De dimensions gigantesques, ce nuage persistant s’étend jusqu’à plus de 80 000 années-lumière du centre de Gal1. A titre de comparaison, le diamètre de notre Voie lactée est d’environ 100 000 années lumière. Malgré sa taille, cette nébuleuse de gaz représente seulement « 10 à 20 % de la masse de la galaxie » observée, remarque M. Bouché. Elle agit comme un réservoir de matière, dans lequel la galaxie puise pour alimenter sa formation d’étoiles. Une partie du nuage retomberait dans le disque galactique pour former ces étoiles, dont certaines, en finissant par exploser, renverraient de la matière vers la nébuleuse, et ainsi de suite.

Les scientifiques ont pu établir une « carte » de cette nébuleuse, renseignant sur son volume et sa masse, grâce à un heureux concours de circonstances et au remarquable instrument Muse. Le spectrographe à grand champ fournit une image en trois dimensions, où aux deux dimensions de l’optique s’ajoute celle de l’analyse de la lumière, qui permet de détecter la présence d’éléments primordiaux. En l’occurrence un quasar – un objet particulièrement lumineux de l’Univers – a servi, par sa proximité avec la galaxie Gal1, de « phare », en y trahissant la présence de magnésium. « Nous avons alors détecté ce même élément dans la galaxie, et donc la présence du gaz qui lui est associé », raconte M. Bouché.

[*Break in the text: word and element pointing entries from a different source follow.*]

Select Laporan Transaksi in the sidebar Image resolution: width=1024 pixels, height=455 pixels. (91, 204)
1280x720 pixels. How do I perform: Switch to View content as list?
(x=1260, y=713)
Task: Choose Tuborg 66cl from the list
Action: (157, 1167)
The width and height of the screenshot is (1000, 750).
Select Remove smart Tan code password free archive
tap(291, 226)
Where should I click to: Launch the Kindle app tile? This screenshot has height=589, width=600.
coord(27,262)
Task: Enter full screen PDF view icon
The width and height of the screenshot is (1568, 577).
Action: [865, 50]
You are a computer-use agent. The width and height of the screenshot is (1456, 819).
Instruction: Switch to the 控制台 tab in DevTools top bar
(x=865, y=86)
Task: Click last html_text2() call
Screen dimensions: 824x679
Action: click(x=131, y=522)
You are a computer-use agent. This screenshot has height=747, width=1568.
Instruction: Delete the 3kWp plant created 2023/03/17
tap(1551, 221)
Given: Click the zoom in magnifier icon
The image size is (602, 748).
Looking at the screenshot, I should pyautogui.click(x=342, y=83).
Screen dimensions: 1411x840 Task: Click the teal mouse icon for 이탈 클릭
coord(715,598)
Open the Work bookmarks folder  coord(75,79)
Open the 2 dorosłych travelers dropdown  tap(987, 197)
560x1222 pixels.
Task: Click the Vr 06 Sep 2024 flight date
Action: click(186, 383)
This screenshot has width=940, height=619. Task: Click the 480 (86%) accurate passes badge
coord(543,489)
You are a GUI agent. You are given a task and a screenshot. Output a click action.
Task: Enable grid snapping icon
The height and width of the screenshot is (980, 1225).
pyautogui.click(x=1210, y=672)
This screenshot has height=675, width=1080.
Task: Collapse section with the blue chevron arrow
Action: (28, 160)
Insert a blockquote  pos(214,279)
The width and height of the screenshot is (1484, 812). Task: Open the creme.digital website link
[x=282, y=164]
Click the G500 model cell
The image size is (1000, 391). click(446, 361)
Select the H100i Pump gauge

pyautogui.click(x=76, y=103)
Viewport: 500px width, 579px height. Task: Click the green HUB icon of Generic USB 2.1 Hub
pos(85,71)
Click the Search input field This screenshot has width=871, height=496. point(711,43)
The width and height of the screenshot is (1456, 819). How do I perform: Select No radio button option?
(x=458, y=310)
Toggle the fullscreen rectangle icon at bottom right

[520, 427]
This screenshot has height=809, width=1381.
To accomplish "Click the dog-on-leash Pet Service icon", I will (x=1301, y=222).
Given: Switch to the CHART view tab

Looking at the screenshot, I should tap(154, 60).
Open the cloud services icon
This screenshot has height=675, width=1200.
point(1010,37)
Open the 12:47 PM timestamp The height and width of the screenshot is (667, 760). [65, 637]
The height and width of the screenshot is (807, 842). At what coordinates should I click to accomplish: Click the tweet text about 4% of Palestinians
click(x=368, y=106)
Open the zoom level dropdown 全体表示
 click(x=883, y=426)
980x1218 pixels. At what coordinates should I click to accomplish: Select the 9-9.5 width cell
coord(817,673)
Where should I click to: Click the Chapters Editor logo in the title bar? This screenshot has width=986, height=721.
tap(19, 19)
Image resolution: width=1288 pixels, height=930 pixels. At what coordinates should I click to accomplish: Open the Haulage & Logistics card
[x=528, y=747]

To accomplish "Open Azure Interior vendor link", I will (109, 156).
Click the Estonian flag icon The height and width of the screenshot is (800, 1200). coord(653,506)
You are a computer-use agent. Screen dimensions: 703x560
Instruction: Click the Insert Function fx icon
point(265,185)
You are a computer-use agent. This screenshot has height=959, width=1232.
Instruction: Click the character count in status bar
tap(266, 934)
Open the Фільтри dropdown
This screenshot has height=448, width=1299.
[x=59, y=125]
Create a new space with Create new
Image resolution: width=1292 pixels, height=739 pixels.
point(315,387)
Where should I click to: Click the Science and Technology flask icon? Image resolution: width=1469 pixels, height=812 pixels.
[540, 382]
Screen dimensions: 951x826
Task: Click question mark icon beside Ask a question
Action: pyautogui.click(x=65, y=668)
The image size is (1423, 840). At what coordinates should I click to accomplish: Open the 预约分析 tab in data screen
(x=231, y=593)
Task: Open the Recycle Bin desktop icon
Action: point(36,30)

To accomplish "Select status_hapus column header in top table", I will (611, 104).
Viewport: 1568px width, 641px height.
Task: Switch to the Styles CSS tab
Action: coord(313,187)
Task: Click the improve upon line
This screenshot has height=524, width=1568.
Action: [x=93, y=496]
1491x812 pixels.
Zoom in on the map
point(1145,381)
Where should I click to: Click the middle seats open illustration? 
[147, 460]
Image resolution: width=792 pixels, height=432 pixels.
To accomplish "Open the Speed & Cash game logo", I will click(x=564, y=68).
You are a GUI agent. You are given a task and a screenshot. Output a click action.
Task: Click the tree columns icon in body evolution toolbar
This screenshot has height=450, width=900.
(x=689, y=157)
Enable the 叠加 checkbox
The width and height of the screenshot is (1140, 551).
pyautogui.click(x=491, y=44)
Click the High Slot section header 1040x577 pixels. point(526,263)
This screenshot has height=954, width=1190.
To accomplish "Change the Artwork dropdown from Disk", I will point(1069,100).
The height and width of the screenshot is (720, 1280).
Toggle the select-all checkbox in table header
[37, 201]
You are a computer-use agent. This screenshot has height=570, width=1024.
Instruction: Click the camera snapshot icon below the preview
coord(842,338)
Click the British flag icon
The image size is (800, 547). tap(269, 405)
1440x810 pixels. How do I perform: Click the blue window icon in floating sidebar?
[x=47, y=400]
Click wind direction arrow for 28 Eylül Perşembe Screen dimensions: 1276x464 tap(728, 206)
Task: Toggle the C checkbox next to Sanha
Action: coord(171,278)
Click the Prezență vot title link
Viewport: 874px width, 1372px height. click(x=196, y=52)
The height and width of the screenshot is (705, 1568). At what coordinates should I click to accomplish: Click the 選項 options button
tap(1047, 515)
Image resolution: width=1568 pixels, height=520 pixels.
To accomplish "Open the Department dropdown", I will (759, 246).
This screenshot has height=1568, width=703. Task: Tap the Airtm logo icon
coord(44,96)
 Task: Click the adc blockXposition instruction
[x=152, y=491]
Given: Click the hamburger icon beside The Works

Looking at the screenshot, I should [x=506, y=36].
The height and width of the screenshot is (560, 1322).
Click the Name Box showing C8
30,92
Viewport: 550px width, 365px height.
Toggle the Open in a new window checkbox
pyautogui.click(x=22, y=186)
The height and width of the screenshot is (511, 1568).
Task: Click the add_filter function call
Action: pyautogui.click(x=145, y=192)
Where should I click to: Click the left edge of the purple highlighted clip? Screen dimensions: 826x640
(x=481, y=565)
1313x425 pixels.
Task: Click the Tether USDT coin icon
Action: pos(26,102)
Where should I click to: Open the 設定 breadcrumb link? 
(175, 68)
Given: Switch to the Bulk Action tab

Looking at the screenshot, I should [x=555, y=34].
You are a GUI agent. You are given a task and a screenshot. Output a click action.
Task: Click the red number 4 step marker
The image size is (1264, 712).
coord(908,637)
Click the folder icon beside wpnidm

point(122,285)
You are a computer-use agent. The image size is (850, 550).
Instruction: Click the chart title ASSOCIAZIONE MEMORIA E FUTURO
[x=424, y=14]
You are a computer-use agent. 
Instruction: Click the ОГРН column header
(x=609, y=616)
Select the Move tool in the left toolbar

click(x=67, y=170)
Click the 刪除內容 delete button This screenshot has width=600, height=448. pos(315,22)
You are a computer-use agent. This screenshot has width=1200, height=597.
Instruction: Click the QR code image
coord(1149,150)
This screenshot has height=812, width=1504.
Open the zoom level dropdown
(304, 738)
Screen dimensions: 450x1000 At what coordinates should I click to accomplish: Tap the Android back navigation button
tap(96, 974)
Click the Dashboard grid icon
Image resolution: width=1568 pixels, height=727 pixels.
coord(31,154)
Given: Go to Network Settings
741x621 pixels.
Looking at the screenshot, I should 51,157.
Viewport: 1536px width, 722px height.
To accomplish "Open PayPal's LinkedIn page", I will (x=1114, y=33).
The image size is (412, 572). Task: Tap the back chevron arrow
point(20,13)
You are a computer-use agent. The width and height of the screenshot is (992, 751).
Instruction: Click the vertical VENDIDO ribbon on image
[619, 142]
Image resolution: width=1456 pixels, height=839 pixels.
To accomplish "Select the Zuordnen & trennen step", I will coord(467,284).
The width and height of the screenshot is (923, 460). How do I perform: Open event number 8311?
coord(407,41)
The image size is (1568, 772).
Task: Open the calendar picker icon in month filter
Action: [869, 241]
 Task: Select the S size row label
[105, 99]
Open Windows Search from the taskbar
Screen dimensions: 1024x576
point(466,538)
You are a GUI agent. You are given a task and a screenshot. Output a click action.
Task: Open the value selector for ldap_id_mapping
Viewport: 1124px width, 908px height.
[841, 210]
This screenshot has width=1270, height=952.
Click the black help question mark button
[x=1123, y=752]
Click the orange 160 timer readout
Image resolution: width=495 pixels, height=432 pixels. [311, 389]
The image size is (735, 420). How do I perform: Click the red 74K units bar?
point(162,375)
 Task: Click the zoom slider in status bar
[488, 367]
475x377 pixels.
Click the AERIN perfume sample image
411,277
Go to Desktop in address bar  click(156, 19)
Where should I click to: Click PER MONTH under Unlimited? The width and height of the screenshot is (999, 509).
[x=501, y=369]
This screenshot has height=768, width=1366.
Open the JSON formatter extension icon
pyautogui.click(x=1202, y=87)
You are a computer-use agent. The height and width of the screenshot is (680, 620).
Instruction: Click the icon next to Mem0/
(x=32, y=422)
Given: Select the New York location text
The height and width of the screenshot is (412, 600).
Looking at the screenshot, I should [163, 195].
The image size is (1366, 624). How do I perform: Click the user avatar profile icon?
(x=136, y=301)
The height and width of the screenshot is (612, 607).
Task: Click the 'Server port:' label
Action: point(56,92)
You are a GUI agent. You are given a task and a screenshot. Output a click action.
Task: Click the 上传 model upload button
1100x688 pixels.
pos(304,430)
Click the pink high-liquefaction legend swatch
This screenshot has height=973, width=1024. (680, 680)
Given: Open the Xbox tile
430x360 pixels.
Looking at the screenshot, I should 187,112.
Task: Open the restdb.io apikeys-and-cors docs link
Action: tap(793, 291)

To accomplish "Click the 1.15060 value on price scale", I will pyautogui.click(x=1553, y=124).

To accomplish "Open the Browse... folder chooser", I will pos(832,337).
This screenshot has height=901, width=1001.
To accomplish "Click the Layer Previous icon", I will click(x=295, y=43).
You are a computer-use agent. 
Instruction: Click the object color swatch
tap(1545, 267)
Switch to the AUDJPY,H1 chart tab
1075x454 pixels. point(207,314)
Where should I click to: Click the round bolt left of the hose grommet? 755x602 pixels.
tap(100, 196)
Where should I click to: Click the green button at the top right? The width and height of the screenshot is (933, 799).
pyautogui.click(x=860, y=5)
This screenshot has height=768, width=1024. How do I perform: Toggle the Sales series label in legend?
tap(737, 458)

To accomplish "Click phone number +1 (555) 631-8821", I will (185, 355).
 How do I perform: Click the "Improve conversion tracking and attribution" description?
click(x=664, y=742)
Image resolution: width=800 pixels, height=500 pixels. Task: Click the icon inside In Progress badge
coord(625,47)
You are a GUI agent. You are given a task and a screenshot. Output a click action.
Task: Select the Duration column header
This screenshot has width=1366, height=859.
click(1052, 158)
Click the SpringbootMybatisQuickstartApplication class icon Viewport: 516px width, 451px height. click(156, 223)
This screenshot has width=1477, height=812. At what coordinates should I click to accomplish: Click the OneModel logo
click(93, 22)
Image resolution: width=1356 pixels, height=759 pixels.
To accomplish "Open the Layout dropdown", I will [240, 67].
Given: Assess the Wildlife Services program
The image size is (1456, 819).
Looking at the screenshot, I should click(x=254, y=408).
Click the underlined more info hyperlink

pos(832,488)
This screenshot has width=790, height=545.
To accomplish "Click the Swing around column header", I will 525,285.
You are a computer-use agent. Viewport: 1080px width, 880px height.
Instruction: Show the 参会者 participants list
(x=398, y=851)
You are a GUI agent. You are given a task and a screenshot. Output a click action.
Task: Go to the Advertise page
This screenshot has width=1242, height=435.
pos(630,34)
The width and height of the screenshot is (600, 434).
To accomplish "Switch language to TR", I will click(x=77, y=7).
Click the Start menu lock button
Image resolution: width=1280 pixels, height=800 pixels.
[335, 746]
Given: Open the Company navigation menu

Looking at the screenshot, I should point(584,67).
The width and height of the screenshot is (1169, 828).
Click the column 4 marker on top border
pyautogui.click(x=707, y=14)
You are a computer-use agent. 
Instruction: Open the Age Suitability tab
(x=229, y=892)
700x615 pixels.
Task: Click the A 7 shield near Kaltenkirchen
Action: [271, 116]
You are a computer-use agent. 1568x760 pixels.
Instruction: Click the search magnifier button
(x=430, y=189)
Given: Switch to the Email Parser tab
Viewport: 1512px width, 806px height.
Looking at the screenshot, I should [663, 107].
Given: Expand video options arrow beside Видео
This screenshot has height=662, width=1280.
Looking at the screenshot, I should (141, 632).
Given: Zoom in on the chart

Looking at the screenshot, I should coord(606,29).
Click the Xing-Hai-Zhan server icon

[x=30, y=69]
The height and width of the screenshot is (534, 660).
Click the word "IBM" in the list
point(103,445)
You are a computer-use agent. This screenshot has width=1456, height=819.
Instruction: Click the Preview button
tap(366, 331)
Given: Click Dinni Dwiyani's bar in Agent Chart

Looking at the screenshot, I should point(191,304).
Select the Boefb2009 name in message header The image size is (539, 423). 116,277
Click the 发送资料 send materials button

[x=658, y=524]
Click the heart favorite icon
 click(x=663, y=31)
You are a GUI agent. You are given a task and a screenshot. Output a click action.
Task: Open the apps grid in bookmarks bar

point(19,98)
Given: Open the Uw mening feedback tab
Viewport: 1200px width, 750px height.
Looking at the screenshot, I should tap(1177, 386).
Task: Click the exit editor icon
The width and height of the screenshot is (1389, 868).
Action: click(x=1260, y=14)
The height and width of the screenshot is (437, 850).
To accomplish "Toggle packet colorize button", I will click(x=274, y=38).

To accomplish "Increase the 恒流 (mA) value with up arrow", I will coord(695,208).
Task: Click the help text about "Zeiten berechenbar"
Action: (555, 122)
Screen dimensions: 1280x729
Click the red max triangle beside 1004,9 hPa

L’observation des deux cônes de gaz n’a été rendue possible, de surcroît, que parce que la galaxie se présentait quasiment de profil pour l’observation. 

Les astronomes connaissaient déjà ce type de nébuleuse dans l’univers proche de nous, et donc récent, remarque un communiqué du CNRS. Mais on ne faisait que supposer leur existence pour des galaxies jeunes, encore en formation, comme Gal1, saisie quand l’Univers, plus lointain, avait sept milliards d’années, soit à peu près la moitié de son âge actuel.

Les chercheurs vont maintenant observer plusieurs galaxies, pour « comprendre pourquoi Gal1 a un nuage et d’autres pas, et quelles conditions favorisent sa présence », selon M. Bouché.